At present, there are many application examples of related technologies suitable for AR game development, such as location-based mobile augmented reality technology games [2], children’s auxiliary games based on voice interaction and Unity 3D model [3], augmented reality games based on virtual touch technology [4] and so on. The main purpose of this study is to allow tourists to obtain richer knowledge and information, and also to have the interactivity of knowledge content. Therefore, the design of the museum game will be based on the Unity 3D platform, using the Vuforia plug-in [5], which can be stable and efficient for image recognition, to present the traditional museum exhibit information in the form of 3D models and stereo sound effects, so as to enhance the visual and auditory experience of visitors. In addition, UGUI interface controls are used in the interaction of the game to provide button response, scene jump and other interactive operation functions.
2. Research Methods
2.1. Game Design
The goal of the game is to overcome many challenges, collect clues hidden throughout the museum, and finally obtain a “treasure” belonging to the visitors. Before entering the museum, users first download and install a mobile software installation package, then launch the game and scan the given picture next to the collection, and they can see the 3d model corresponding to the collection presented in front of the visitor. Visitors can zoom in, zoom out or rotate the model, or click the button at the bottom of the UI interface to play the call audio corresponding to the collection, which can well enhance visitors ‘interest in the museum’s animal specimens, fossils, ancient tools and other exhibits, and can also let visitors feel the novelty of the combination of AR technology and museum collections.
After that, visitors can move on to the main quest, which is to collect clues to the treasure. The game designed two kinds of clue-gathering challenges for visitors of different ages to try, including a question and answer game corresponding to the model and a puzzle game with relatively high difficulty. If you successfully solve the corresponding problem in the game or put together the 9-square puzzle of the collection, you can obtain the position of the next clue. When visitors need clearer location navigation, they can click the “Map” button in the interface to view the map of the current location and the location of the next clue point. It is worth noting that by using gesture control technology, visitors can zoom in and rotate the map in the map function module to facilitate users to better determine the location.
2.2. Key Technology
The core technologies used in the whole development process mainly include AR camera, gesture control, button response, scene jump, reading files, image segmentation, and audio playback.
The final effect of the game is: the file is exported as an apk and installed on the Android system. When the user opens the game, they can see a UI interface containing six function buttons: play audio, pause audio, collect clues (answer the question), collect clues (puzzle game), map, and exit. Click different buttons to jump to a new scene to achieve the corresponding function. At the same time, scanning the phone for a given image reveals the animal model, and using gesture control technology, users can zoom in, out and rotate the model by tapping and swiping on the phone screen.

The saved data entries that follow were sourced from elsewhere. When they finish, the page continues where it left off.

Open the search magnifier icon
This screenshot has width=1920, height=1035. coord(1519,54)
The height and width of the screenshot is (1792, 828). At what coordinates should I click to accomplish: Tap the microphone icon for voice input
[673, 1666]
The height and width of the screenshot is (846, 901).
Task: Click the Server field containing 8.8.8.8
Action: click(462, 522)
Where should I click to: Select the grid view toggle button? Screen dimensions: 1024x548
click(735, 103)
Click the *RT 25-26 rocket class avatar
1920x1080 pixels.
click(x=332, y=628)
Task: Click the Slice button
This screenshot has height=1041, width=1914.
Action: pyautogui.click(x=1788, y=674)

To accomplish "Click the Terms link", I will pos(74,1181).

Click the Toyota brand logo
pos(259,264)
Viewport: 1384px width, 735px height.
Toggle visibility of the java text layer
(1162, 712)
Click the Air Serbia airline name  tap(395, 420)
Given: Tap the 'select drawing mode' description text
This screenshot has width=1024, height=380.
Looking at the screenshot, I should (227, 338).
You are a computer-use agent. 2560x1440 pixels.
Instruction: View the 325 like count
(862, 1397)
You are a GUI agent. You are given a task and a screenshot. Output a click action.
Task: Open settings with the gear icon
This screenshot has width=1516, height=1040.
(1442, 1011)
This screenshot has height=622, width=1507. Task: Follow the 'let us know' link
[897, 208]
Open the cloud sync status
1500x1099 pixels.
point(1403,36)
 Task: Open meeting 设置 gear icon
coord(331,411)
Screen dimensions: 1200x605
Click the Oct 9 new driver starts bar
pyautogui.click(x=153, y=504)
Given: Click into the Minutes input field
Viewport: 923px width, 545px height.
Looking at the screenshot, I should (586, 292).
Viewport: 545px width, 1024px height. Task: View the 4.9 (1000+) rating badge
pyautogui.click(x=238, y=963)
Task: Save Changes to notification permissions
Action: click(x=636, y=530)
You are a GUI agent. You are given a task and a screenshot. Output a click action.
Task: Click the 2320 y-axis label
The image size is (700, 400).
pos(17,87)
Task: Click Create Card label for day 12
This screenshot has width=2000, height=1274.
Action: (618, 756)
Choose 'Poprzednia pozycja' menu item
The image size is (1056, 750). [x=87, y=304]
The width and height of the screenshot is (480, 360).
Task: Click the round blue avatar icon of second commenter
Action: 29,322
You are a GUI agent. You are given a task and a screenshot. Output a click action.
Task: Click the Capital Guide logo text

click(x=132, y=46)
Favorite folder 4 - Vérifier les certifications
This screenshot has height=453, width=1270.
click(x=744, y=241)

3. Technology Implementation
3.1. Environment Construction
Since different versions of Unity 3D require matching SDKS to work properly, and since the game will eventually need to be exported to the Android apk format, it is also necessary to configure the matching JDK and NDK environments. In the selection of platform and plug-in version, Unity 3D + SDK + NDK + JDK was finally selected to complete the configuration of the development environment.
After the environment is built, the AR Camera and Image Target are created by Vuforia Engine in Unity, and the images with high star recognition are selected as the scanning objects and imported into the database [5]. Then, add the required model under the object Image Target, adjust the spatial position of the model and the Image Target, proofread the Angle between AR camera and the model, and finally click the play button to see the presented effect. A basic AR recognition program is completed. The situation is shown in Figure 1.
3.2. Implementation of Interactive Functions
One of the core goals of the design was to improve the interaction between the game and the player, and between the player and the museum collection. Gesture control technology can achieve this goal very well [6]. Specifically, two scripts Rotate.cs to realize the rotation function of the model and gesture.cs to
realize the zoom and shrink function of the model are added to the inspector part of the model to realize the operation control of the model. When visitors open the game on their mobile phone and scan the pictures to see the 3D model, they can zoom in, out or select the model by dragging and touching. In the case of a more refined model, visitors can see the body details of some animals more conveniently and quickly through this function.
In order to complete the two clue-gathering mini-games, we need to add buttons to the UI and create new scenes. For this reason, we also need to create the transition script ChangeScene.cs to allow the interface to jump to or return to other scenes when the user fires different button events. The design of the UI is shown in Figure 2, in different scene switching, let the tourists experience the immersion of the game.
3.3. Implementation of Game Functions
3.3.1. Game Sound Effects
Sound was also an important part of the design and implementation of the game. The AudioSource component is the audio source component, the source of sound, and its components contain many methods to control audio [7]. Because it is easy to control the Playback of audio using the AudioSource component and the buttons of the UI interface, the downloaded Sound file is put into the Onclick() of the “Sound Playback” button and the “Playback paused” button,The location of the Audiosource is shown in Figure 3. And call AudioSource.Stop() and AudioSource.Play() to complete the implementation of the function.
3.3.2. MapDisplay
The map display part is to solve the difficulty of GPS positioning in the museum and the situation that the map cannot be easily and clearly viewed. As shown in Figure 3, click the Mapbutton, and the scene will jump to NewScene.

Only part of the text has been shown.